**AIM OF THE EXERCISE:** Please turn the stretch of material from its start through the line containing "[x=120, y=209]" into a JSON list of strings, one string per line, with blank lines dropped. Leave the pictures out of the list.

+ + + + +

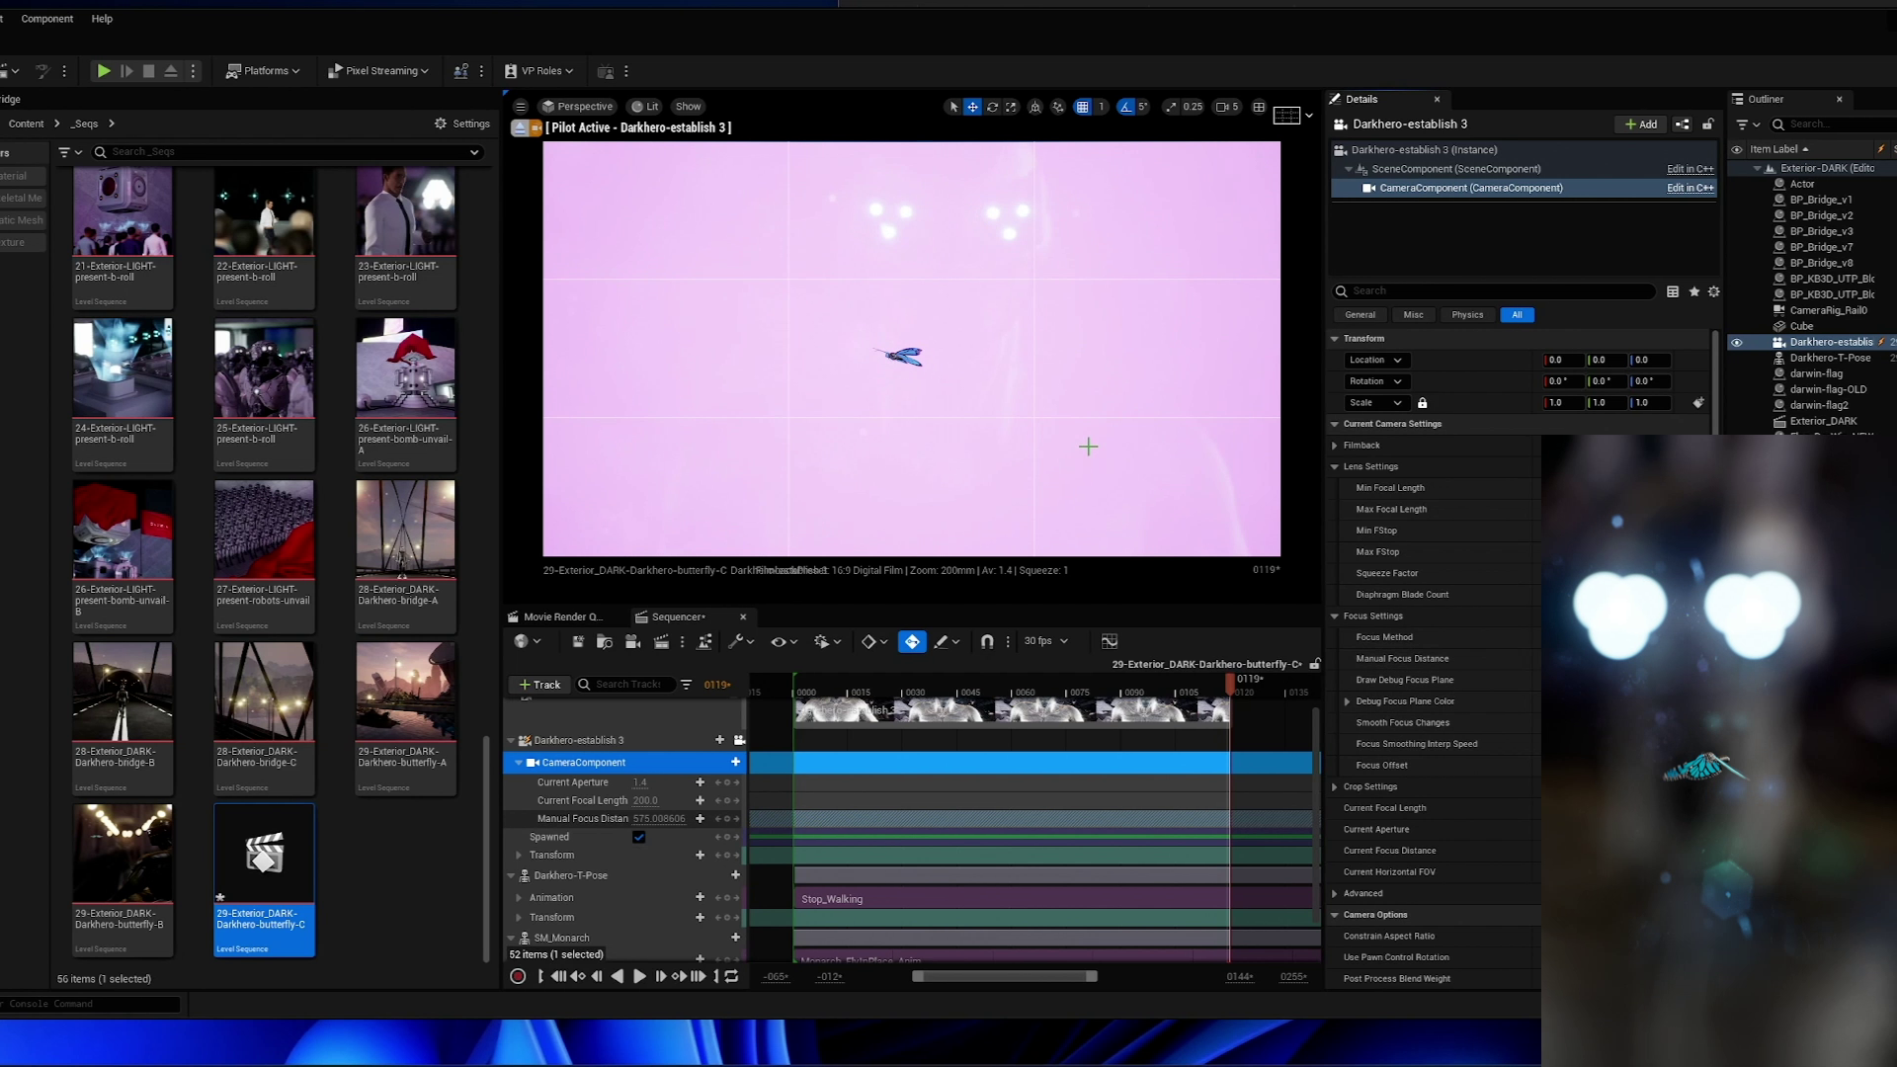Image resolution: width=1897 pixels, height=1067 pixels.
Task: Select the Physics filter tab in Details
Action: coord(1466,315)
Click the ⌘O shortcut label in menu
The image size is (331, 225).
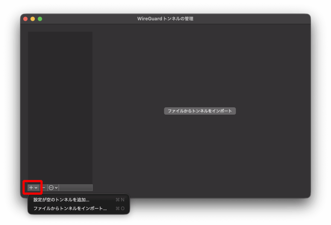[x=120, y=209]
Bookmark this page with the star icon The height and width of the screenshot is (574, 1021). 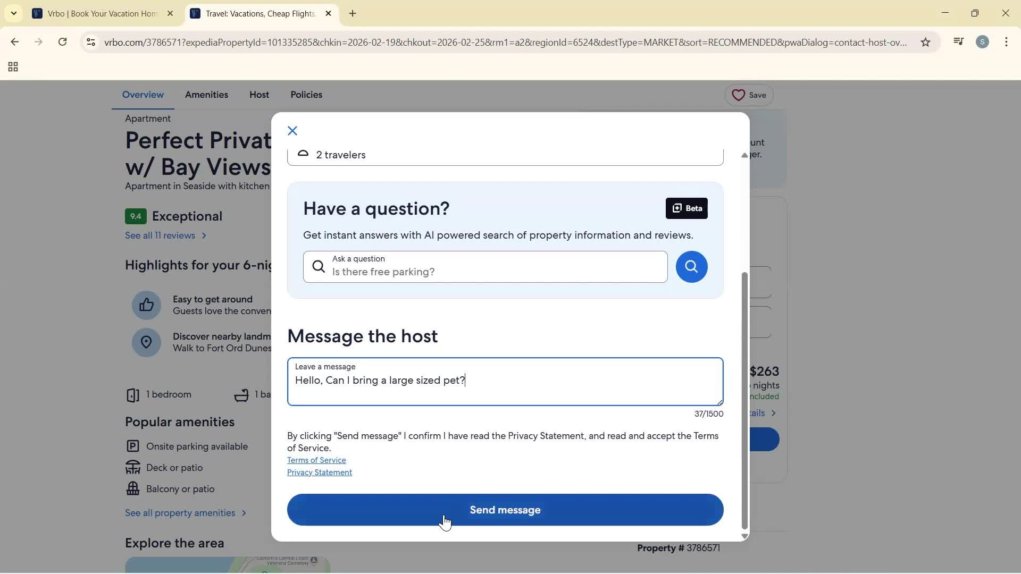point(925,43)
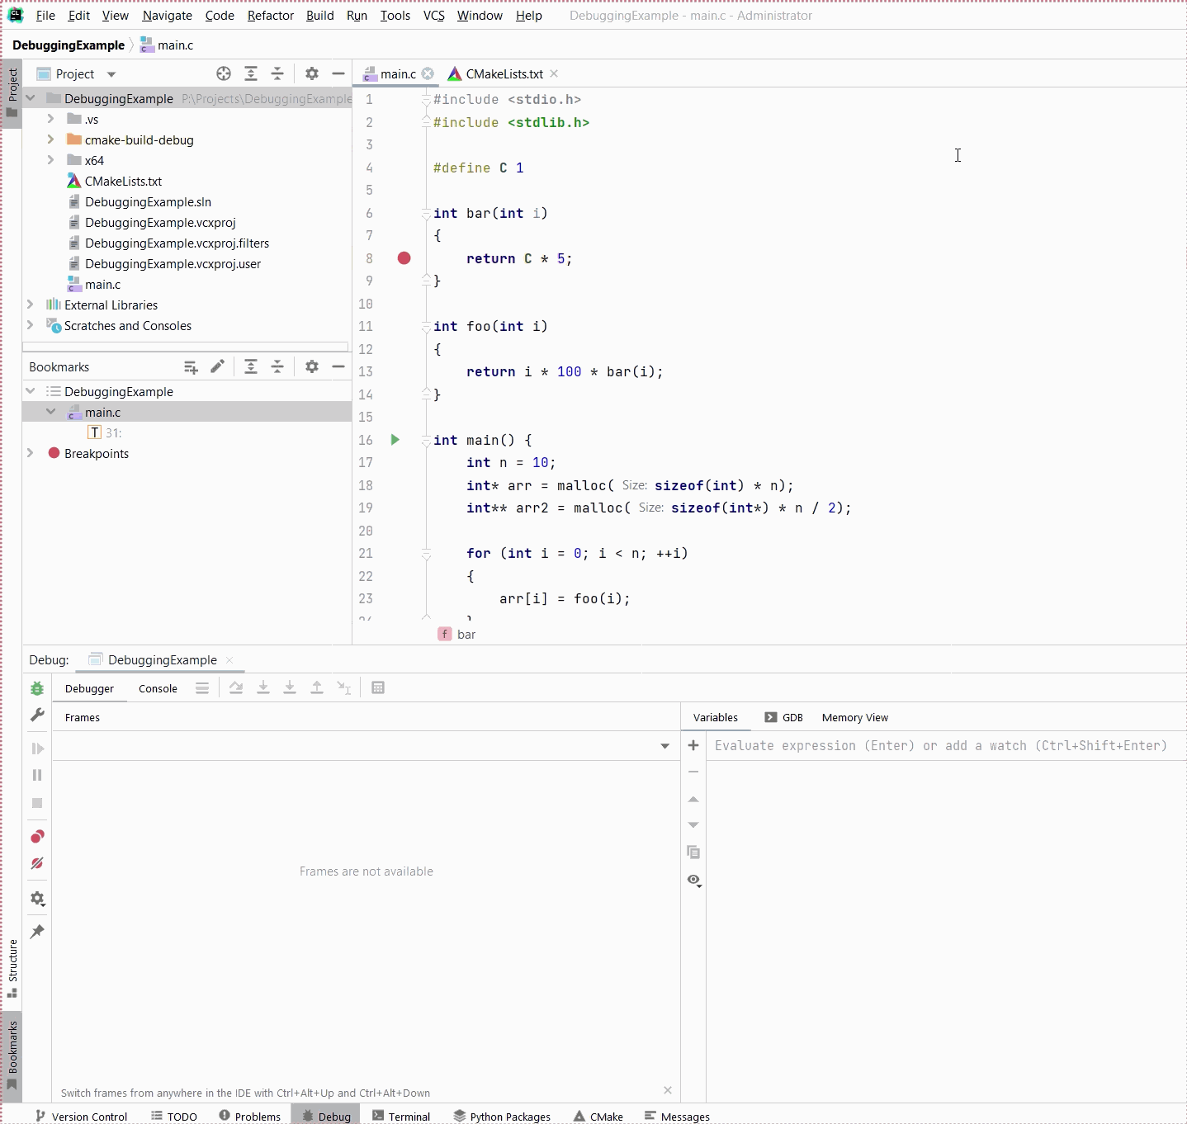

+ + + + +

**RESULT FOR THIS TASK:**
[
  "Image resolution: width=1897 pixels, height=1067 pixels.",
  "Task: Select the Physics filter tab in Details",
  "Action: coord(1466,315)",
  "Click the ⌘O shortcut label in menu",
  "The image size is (331, 225).",
  "[x=120, y=209]"
]